Round up: lots of dated imagery, but nowhere near enough substance to make it worthwhile. Unless if you want to turn it into a drinking game, in which case, tally ho, my space cowboy.
Star Slammer (1986)
And now for something completely different. Do you like acting that falls *just short* of even remotely passable? Do you love cliched ’80s dialogue? Do you love women in prison films, complete with Ilsa: She Wolf of the S.S. vibes, eye patches and fight sequences filled with orgasmic-sounding sighs and cries? Boy oh boy do I have some excellent news for you: Star Slammer more than delivers on each of these criteria and a whole lot more.

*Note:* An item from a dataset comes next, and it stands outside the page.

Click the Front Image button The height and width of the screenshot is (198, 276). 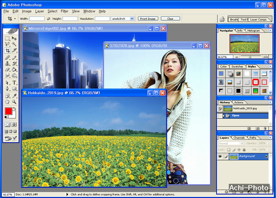point(148,18)
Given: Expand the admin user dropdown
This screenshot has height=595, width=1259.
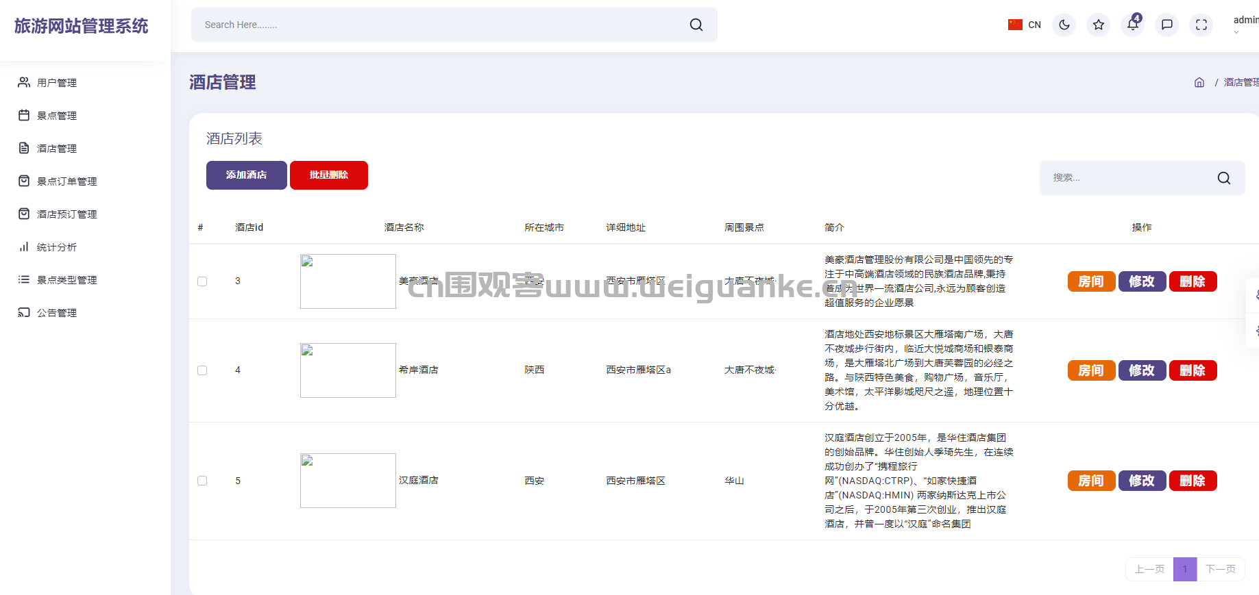Looking at the screenshot, I should pos(1244,25).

Also known as Prison Ship, this story brings to us the tale of Taura (Sandy Brooke), a woman unjustly convicted of murder and sentenced to seven years onboard a notorious prison ship… if she can survive the prison gangs, lesbian overseers, aggressive politics and corruption in the forms of both mutiny and an insane man out for revenge. Between tussling with gang leader Mike (Suzy Stokey, who chews each scene like it’s the last piece of pork chop in space, despite that it’s covered with grizzle and fat) and trying to aid the wrongfully-convicted Muffin (yes, that’s really a character’s name and it’s bloody fantastic), Taura has her scantily-clad work cut out for her.
This film features every staple of a women-in-prison exploitation film, yet performs the ultimate upgrade: it places these features into a poorly-constructed, intergalactic, 1980s wonderland of Aquanet and over-the-top eyeshadow in space. Oh, and creature effects with far more tongue planted firmly in cheek than budget, which could be either a disaster or a blessing given the hands of the direction. It should have been titled ‘Women in Prison’, IN SPACE! Most things are better in space (except for Star Crystal, which didn’t properly launch). Setting something in space has an effect akin to adding Bacos to a salad: it only improves the genre if done with a steady hand. Should we be surprised to learn that this film is the brainchild of director Fred Olen Ray? This is the same man that brought us Bikini Time Machine (2011), Dinosaur Island (1984) and Commando Squad (1987). He’s fantastic and this film is every bit as fun as you’d expect if you’re familiar with his work. In fact, I want to go to space prison if it’s like this.
The amazement here lies within the fact that, despite certain commonalities with Star Crystal, the tone of Star Slammer is infinitely more fun. As a result, Star Slammer winds up an immensely enjoyable experience because it’s not trying to be a serious think piece – it knows it’s not headed for Academy Award glory, and it decides that it wants to be the best little campy vehicle this side of Neptune.
Star Crystal (1986) and Star Slammer (1986) are currently available for purchase from Kino Lorber. Remember: Star Crystal bad, Star Slammer good. Now go forth and prosper.